The group was founded at the suggestion of film director Kim Yuyeong and novelist Lee Jongmyeong. As time passed, it gained and lost members, with the final members being Yi Mu-young, Sangheo, Kim Ki-rim, Jeong Ji-yong, Park Tae-won, Yi Sang, Park Pal-yang, Kim Yu-jeong, and Kim Hwan-tae.

== Relationship with the KAPF ==
The group competed at the time with the Korean Artists’ Proletarian Federation (Korea Artista Proleta Federacio; KAPF) which was a pro-socialism group with similar intent, but with a focus on realism versus the Guinhoe's modernism.

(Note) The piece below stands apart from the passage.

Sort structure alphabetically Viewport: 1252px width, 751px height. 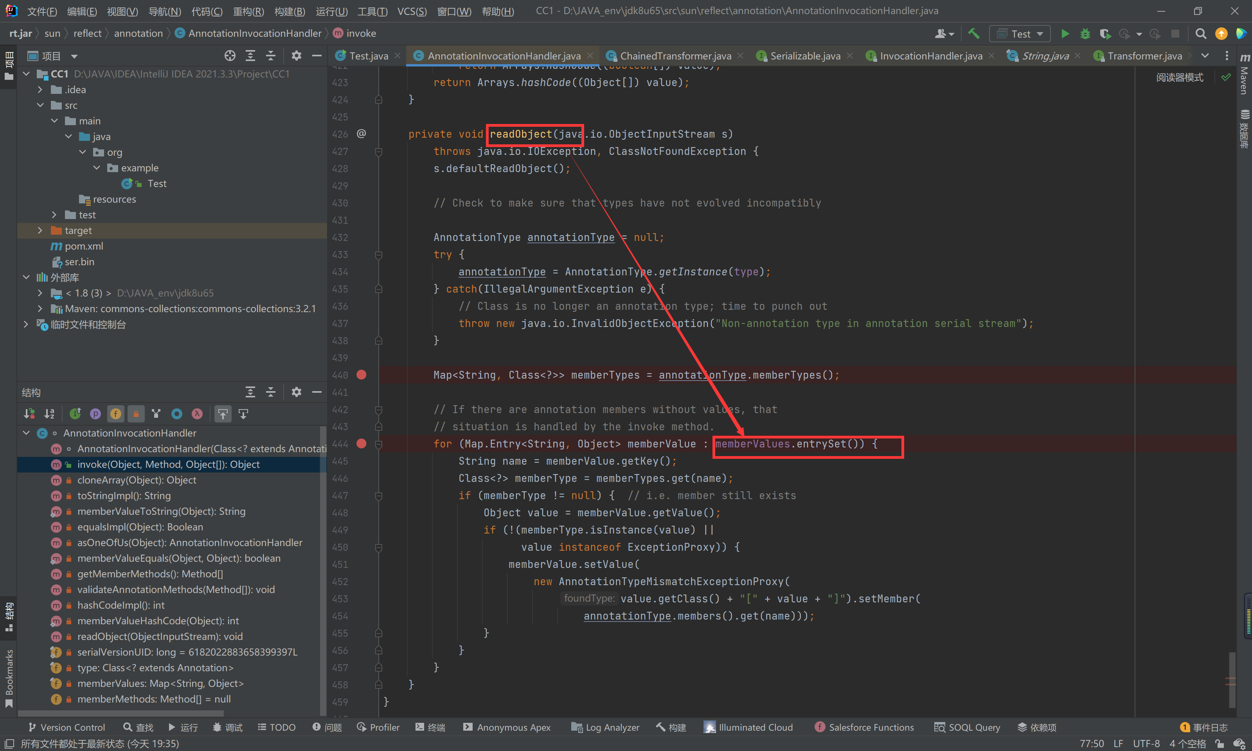(x=49, y=413)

It is unclear if the two groups were strictly adversarial, though there are various works of criticism written by either group of the other.

The view that the Guinhoe were completely modernist has been contested since the 1990s, however, as the group did not tend to espouse a coherent agenda or doctrine beyond an initial anti-Imperialist sentiment, unlike the KAPF. Nonetheless, the general consensus view is that the Guinhoe broadly treasured the purity of literature and art for its own sake, in contrast to the KAPF's expressly pro-socialist agenda.

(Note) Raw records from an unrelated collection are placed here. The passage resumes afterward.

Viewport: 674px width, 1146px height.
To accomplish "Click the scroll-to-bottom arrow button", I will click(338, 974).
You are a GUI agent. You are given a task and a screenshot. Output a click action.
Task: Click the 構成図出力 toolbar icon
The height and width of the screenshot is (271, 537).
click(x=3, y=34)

== Views and activities ==
Because of the largely informal nature of the Guinhoe, most of its members acted independently and were associated by virtue of having aligned artistic views and knowing one another. This changed over time, as some members like Aneung became politically pro-Japanese, while others like Sangheo were decidedly anti-Japanese. The Guinhoe had originally been formed with anti-imperialist sentiments, and those who eventually espoused support for the Japanese Empire came to be viewed as traitors to the group.

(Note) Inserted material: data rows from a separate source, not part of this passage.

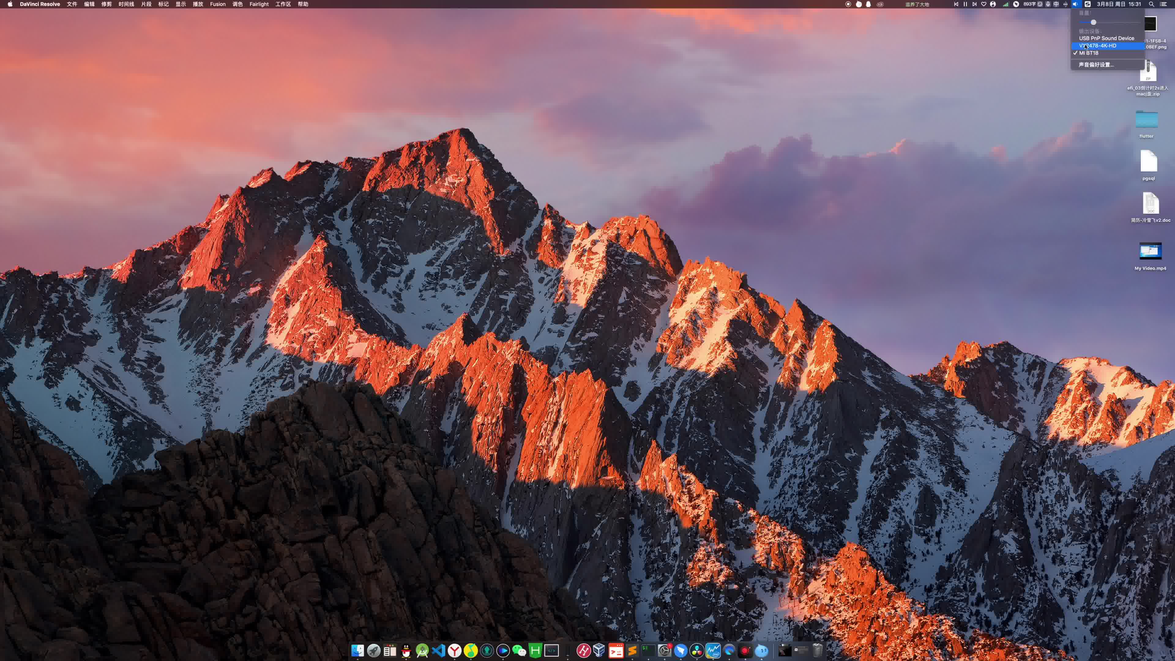Pause music from menu bar control
Image resolution: width=1175 pixels, height=661 pixels.
click(x=965, y=4)
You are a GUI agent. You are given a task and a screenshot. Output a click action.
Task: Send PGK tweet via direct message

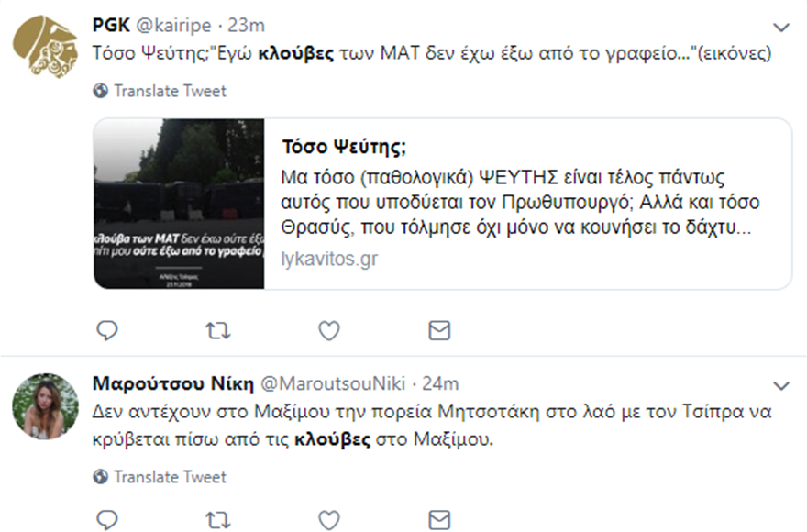[x=439, y=330]
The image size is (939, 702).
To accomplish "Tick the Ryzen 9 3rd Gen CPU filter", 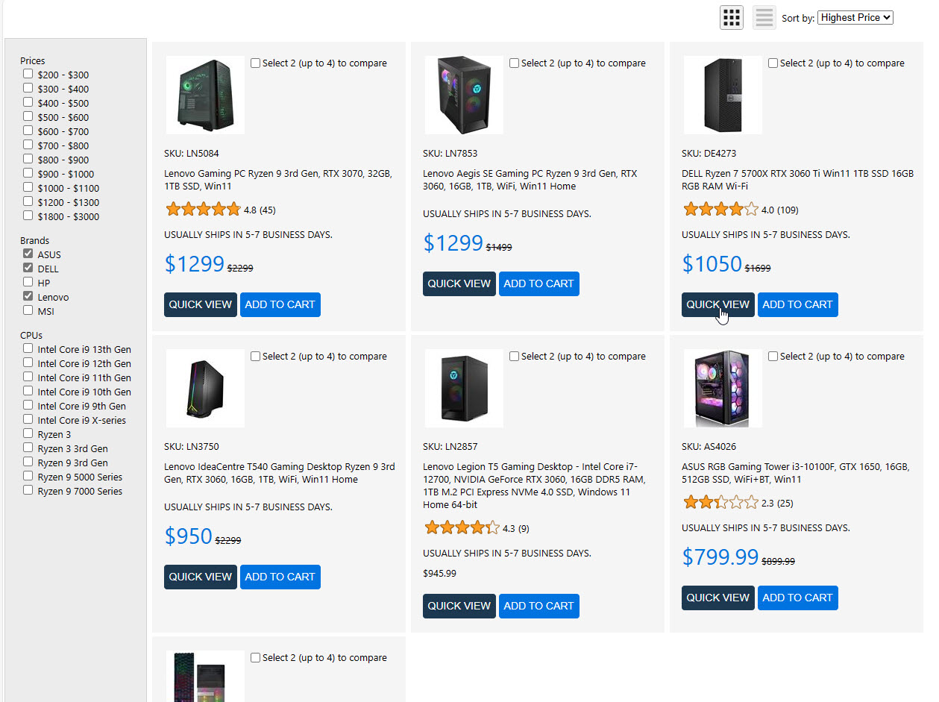I will click(x=28, y=462).
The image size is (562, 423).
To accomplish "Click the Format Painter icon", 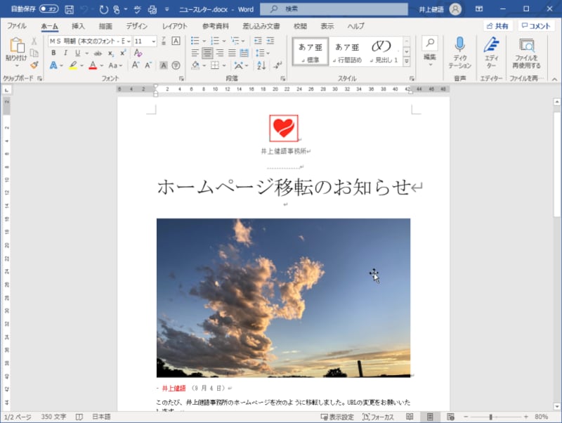I will point(32,65).
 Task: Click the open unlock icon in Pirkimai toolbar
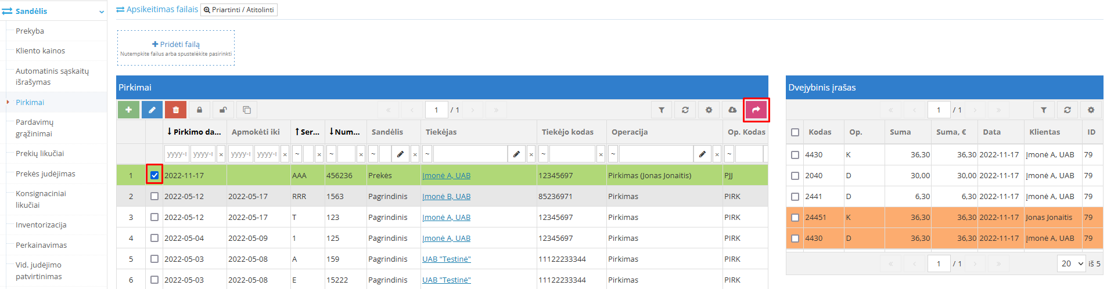[223, 110]
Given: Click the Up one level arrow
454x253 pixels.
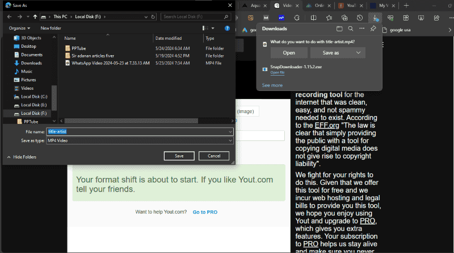Looking at the screenshot, I should point(36,16).
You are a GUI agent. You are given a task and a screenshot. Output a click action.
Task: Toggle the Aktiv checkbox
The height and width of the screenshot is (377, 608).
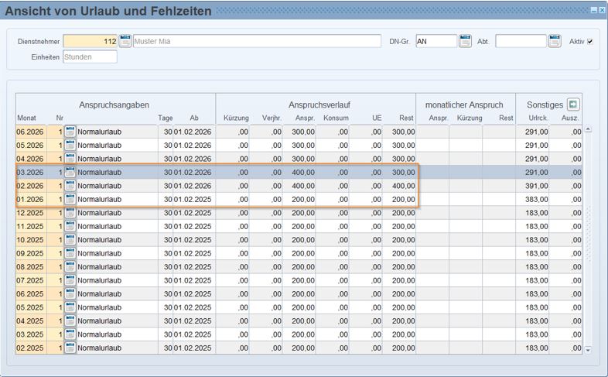(x=590, y=41)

The Guinhoe published a magazine called the Siwa Soseol (En: Poetry and Novel), edited by Yi Sang in 1936. It only had a single issue published in March with a second planned thereafter, but was cancelled due to Yi Sang's departure for Japan in November. Yi Sang died the following year at the age of 26 from tuberculosis, and his ashes were transferred back to Korea and interred at Miari Cemetery. Following this event, the Guinhoe largely disbanded and were fully dissolved by 1937.

== In popular culture ==
The Guinhoe is referenced in the Korean mobile and PC game Limbus Company, with a fictionalized Yi Sang as one of the main characters. The group as a whole is depicted in fictionalized form primarily in the game's fourth chapter ("Canto IV"), with Dongrang and Dongbaek (based on Kim Yu-jeong) playing pivotal roles. There also exist characters based on Guinhoe members Park Tae-won (Gubo), Kim Ki-rim (known in-game solely as "Rim"), and Yi Hyo-seok (a character named Aseah).